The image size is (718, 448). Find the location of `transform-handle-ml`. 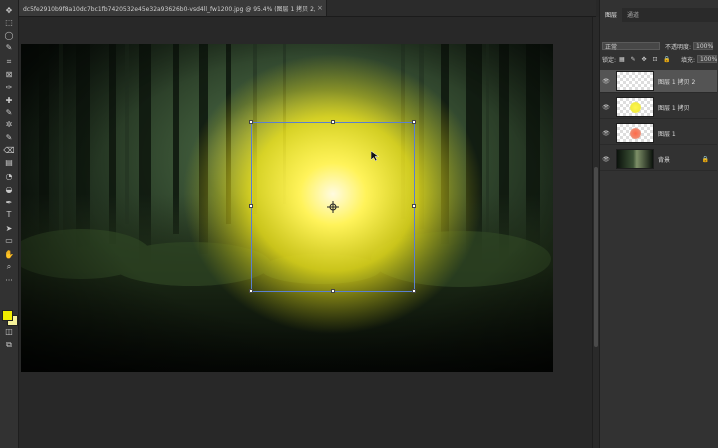

transform-handle-ml is located at coordinates (251, 206).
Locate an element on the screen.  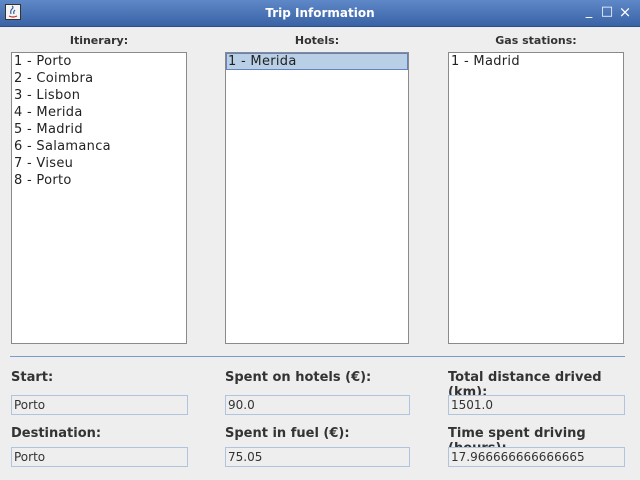
maximize-icon: □ is located at coordinates (607, 12).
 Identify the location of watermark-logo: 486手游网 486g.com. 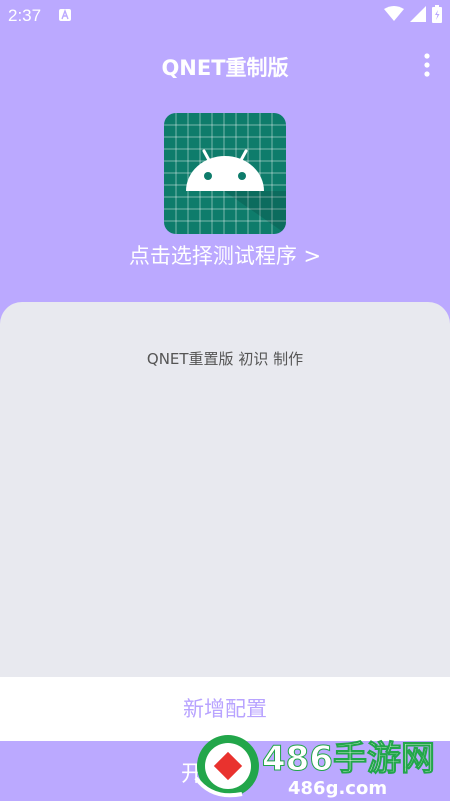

########

## THE PROBLEM
Pull out every line of the listing above, word for word, and leave the pictures out.

## OUTPUT FOR THIS EXERCISE
The image size is (718, 448). Find the location of `transform-handle-ml`. 

transform-handle-ml is located at coordinates (251, 206).
Locate an element on the screen.  
maximize-icon: □ is located at coordinates (607, 12).
 Identify the location of watermark-logo: 486手游网 486g.com. 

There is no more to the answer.